Посещать врачей, как большинство людей, я не люблю. А если и приходилось к ним обращаться, даже серьёзные операции, проводимые под общим наркозом, в памяти не застревали, стирались. Боль легко переношу, как объясняет муж с медицинским образованием, из-за врожденно завышенного болевого барьера. Порезав, скажем, палец кухонным ножом, пока крови не увижу, ничего не чувствую. И будучи по натуре пунктуальной, к предписаниям врачей небрежно отношусь. Забываю, не считаю столь уж важным принять лекарство именно три раза в день.
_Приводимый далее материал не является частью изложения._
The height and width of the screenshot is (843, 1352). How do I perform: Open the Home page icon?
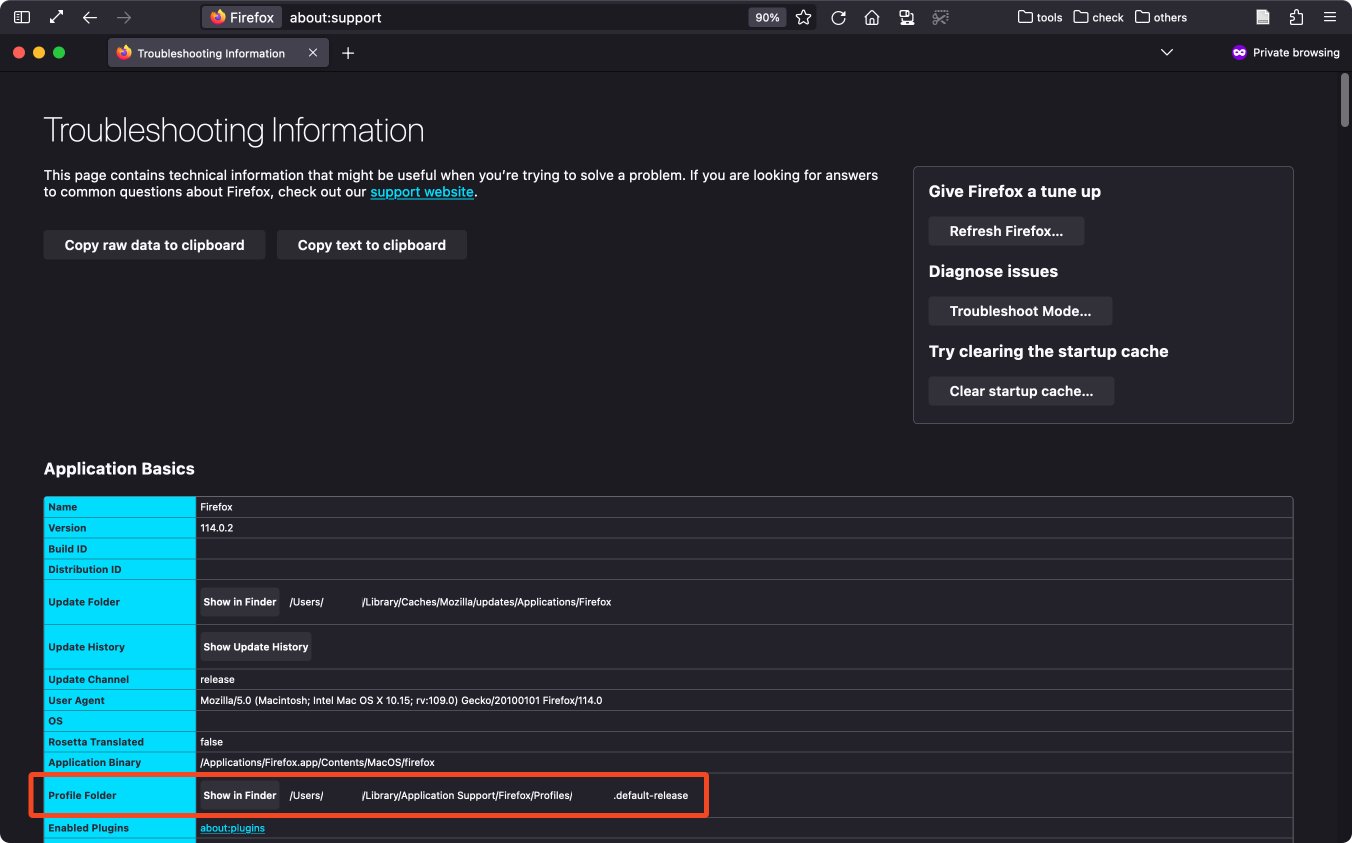tap(872, 17)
Короче, не то чтобы в медицину не верю, но по прошлому опыту убеждалась, что излишне сосредотачиваться на собственном самочувствии не надо, вредно, и что скорее здоровый дух способствует телесному здоровью, а не наоборот.
Поэтому при назначенной рутинной процедуре-обследовании тяготилась заведомо ожиданием в очереди, иных неприятностей не предполагая. В госпиталь явилась с книгой, предоставив мужу заполнять бумаги, где привычно ставила неразборчивую закорючку своей подписи. Бодро покинула кабинет врача, без тени сомнений, ни о каких подвохах не помышляя, хотя муж там задержался, о чем-то с врачом беседуя. Но это тоже не насторожило.
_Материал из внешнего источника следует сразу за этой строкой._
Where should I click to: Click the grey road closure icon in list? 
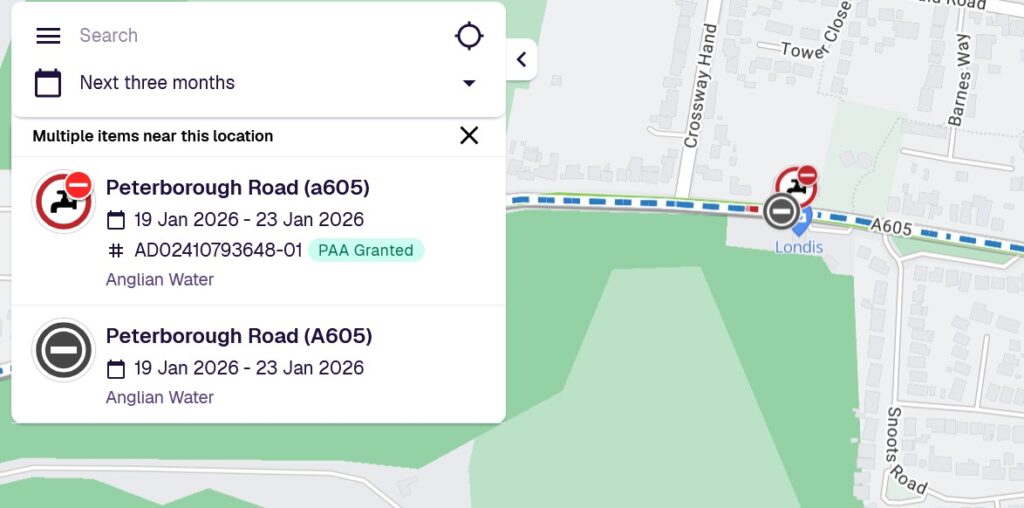click(64, 350)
Разве что муж обнаружил особенную говорливость при возвращении из госпиталя домой, предложив поужинать в ресторане, что я отвергла в заботе о нашей собаке, ожидающей положенной ей в такое время прогулки.
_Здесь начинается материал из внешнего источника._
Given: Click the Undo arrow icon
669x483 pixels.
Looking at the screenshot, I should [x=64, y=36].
Но уже ближе к ночи, вдруг застала мужа сидящим на полу нашей спальни, пьяным, что называется в соплю. Когда успел, и с чего вдруг? Выяснение отношений, суровый воспитательный процесс отложила на утро, когда он протрезвеет, но на полу рядом с ним увидела стопку отпечатанных на грифе госпиталя листочков, где на первой странице с моей фамилией прочла всем понятное слово: cancer.
Тут в моей голове что-то щелкнуло, но слабо, туманно, не соотносимо с собой. Пока муж не издал стон, похожий на рык смертельно раненного зверя. Значит, беда случилась именно со мной.
На следующий день с утра он и дочь, позвонившая из Лондона, кричали друг другу что-то бессвязное, исключающее моё участие. Мне отводилась роль второстепенного персонажа, статиста, не влияющего никак на развитие сюжета.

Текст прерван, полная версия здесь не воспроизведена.